**Task to complete**
Gather every line of the records below that contains the string "icon" and copy each one in full. Treat the match as case-sensitive.

**Provided data**
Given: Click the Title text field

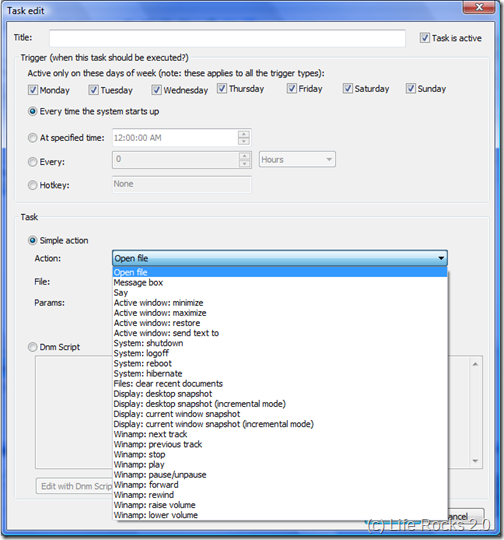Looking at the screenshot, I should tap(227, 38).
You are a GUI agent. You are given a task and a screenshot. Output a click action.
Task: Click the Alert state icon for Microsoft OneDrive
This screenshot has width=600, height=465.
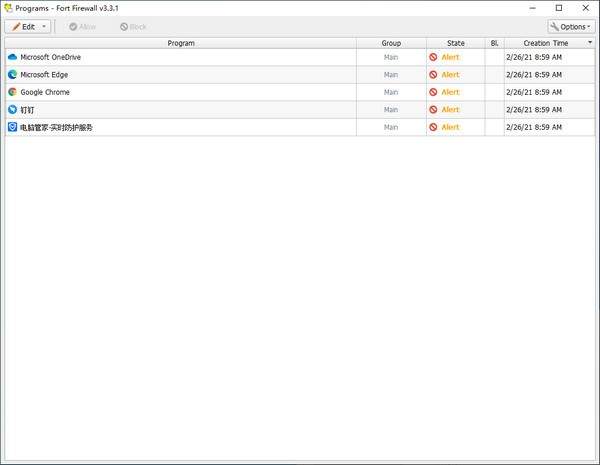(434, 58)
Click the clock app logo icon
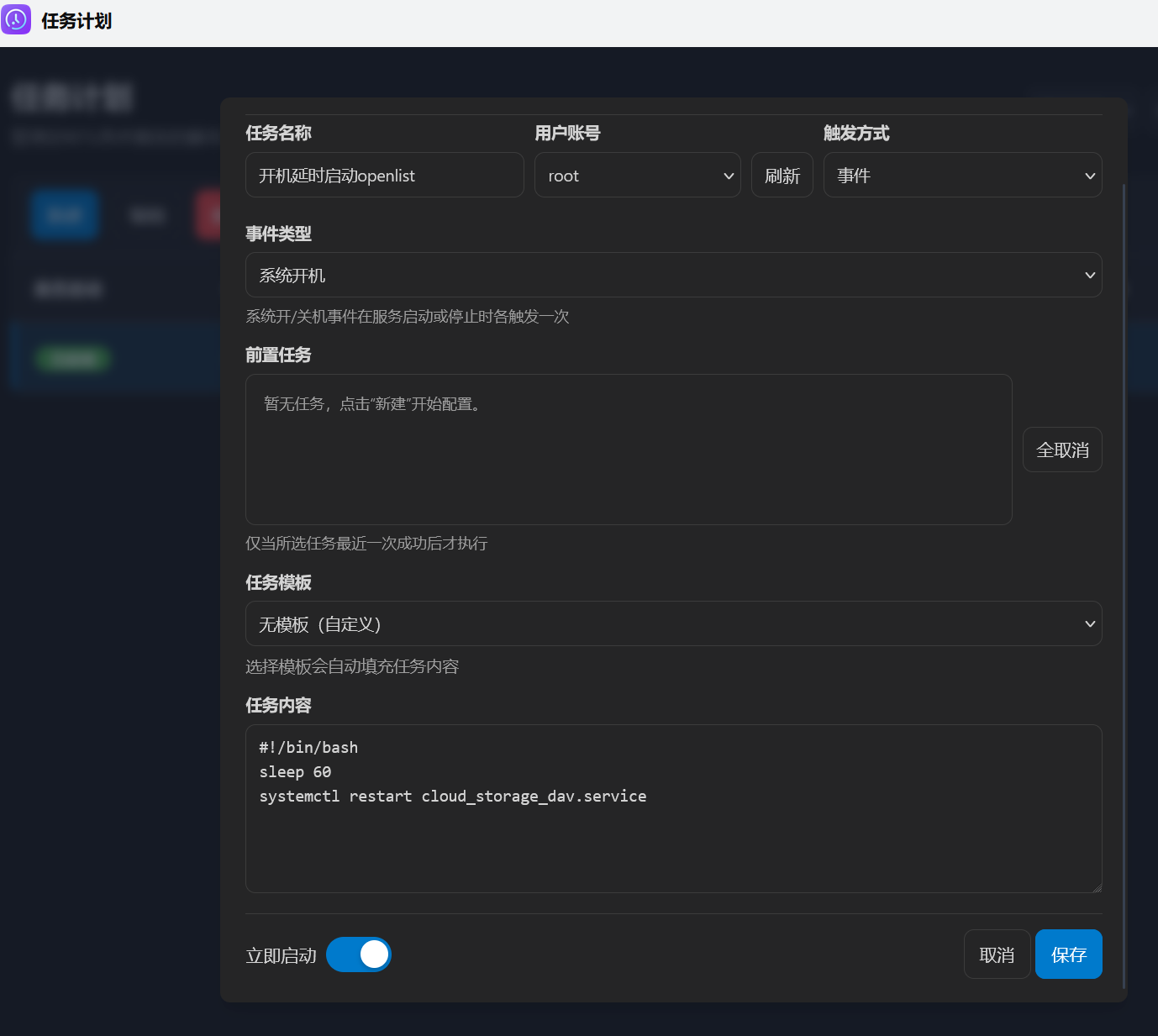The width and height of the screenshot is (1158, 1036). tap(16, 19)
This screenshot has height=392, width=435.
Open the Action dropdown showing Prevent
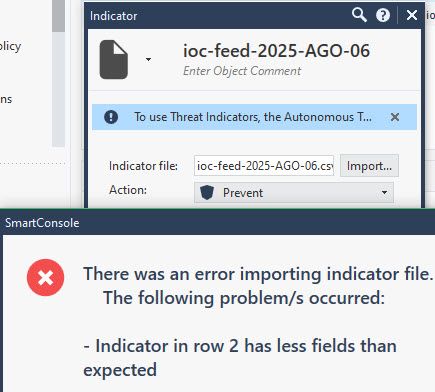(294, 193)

---

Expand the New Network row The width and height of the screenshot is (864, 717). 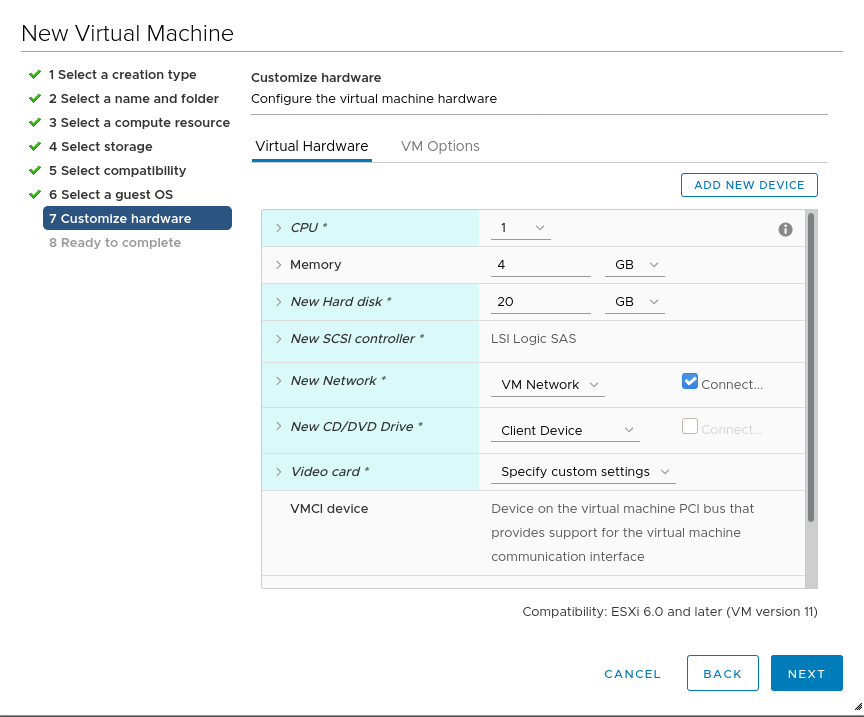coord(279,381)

**Result**
Task: Click the Alert state icon for Microsoft OneDrive
Click the clock app logo icon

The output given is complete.